アクシス2021年9月7日「パラリンピックを通じて決意したこと」
日々数々の感動を与えてくれた東京パラリンピック2020が閉幕しました。各国の選手たちが繰り広げる限界を超えるパフォーマンスに、心を揺さぶられる毎日ではなかったでしょうか。生まれつき、あるいは事故や病気でハンディキャップを抱えることになった人々が、それを克服して日常生活を送るだけで途方もない忍耐と努力が求められるにも関わらず、自己の可能性の限界に果敢に挑戦する姿は、見ていて心が熱くなりました。彼らのそうした姿を見て、自分も何かにチャレンジしようと思った方も多いのではないでしょうか。

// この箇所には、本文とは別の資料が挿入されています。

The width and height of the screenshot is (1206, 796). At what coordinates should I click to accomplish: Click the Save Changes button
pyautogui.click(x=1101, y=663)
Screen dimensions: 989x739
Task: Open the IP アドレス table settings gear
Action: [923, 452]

さて、今回はパラリンピックを通して私が決意した2つのことをご紹介したいと思います。まずは「もっと体を鍛える」ことです。「いたわりの文化」が強い日本では「判官びいき」などの言葉もあるように、弱者には優しくしなければならないと教えます。しかし時として、弱者は弱者として振る舞うべきとの誤った空気が生まれることも事実です。例えば、年配者が若い人と同じことをしようとすると「年寄の冷や水」と言ってたしなめられますし、時にはそうした年配者のチャレンジが若い人から「痛々しい(見ていられない)」という言葉で揶揄されることもあります。今回のパラリンピックは私を含めた多くの日本人にとって、そうした考えを根底から覆してくれるものとなったのではないでしょうか。正直私も、「毎年挑戦しているフルマラソンをもっと続けたい。そのためにはもっと体を鍛えなければ」と決意しました。
2番目は、「日々の生活の中での小さな努力の積み重ねを大切にする」ことです。ご存じのように、パラアスリートの生活は競技がすべてではなく、日々の生活そのものがチャレンジです。今大会の車いすテニスで金メダルを獲得した国枝 慎吾選手。テニス界のレジェンドであるロジャー・フェデラー選手が、印象に残る日本人テニス選手についてこう語ったそうです。「日本にはクニエダがいるじゃないですか」。フェデラー選手にとっては、大坂 なおみ選手や錦織 圭選手よりも国枝選手の方が強く心に残っているのです。まさに世界のクニエダですね。
そんな国枝選手の普段の生活について、奥さまの愛さんはこう言います。「どうしても、障がいを乗り越えて素晴らしい、みたいな伝えられ方をする。ただ、テニスを離れたら、日常生活で困ることはめちゃくちゃたくさんある。毎日、小さなイイライラや不満に折り合いをつけて、生きていく。気持ちは分かるが、軽々しく、障がいを乗り越えるとは言えないかな。」(athleterecipe.com 2021/09/04参照)
理想を高く掲げながらも自分にしっかりと向き合い、周りの人々の助けも借りながら日々の努力を誠実に積み重ねていく。やはり、これこそが実りある人生をもたらしてくれる原則なのですね。